*EXERCISE PROMPT*
Using the article on US retail sales, state by what percentage the Commerce Department said retail sales fell in April.

*SOURCE EXTRACT*
◆ ◆ ◆

US retail sales endured a second month of record declines in a row in April as the coronavirus pandemic kept Americans at home.
The coronavirus shutdown is putting the US economy on track for its biggest contraction in the second quarter since the Great Depression.
The Commerce Department said today that retail sales plunged 16.4% last month, the biggest decline since the government started tracking the series in 1992.
Data for March was revised to show receipts at retailers falling 8.3% instead of dropping 8.7% as previously reported.
Economists polled by Reuters had forecast retail sales plummeting by 12% in April.
Excluding cars, gasoline, building materials and food services, retail sales tumbled 15.3% last month after a surprise 3.1% jump in March.
These so-called core retail sales correspond most closely with the consumer spending component of the gross domestic product report.
The collapse in retail sales added to a historic 20.5 million job losses last month in underscoring the deepening economic slump that analysts warn could take years to recover from.
US Federal Reserve Chair Jerome Powell this week warned of an "extended period" of weak growth and stagnant incomes.

◆ ◆ ◆

*MATERIAL SUPPLIED*
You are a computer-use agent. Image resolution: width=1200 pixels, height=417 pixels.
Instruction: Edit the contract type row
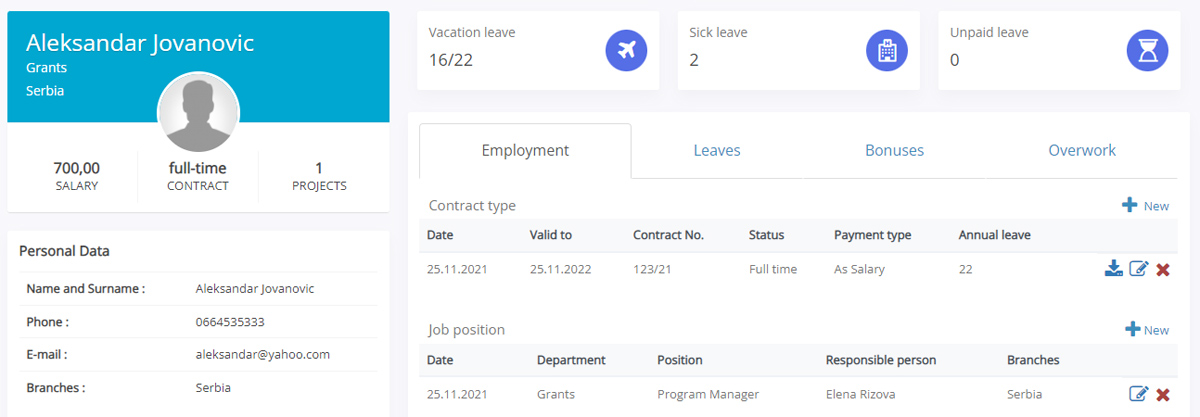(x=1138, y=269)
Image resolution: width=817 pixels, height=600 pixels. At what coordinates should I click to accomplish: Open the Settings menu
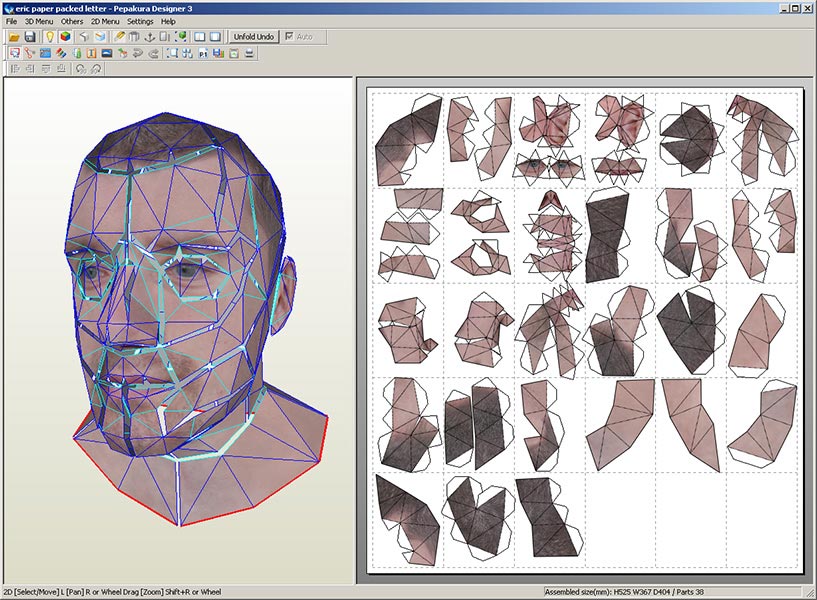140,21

◆ ◆ ◆

*SOLUTION TO THIS PROBLEM*
16.4%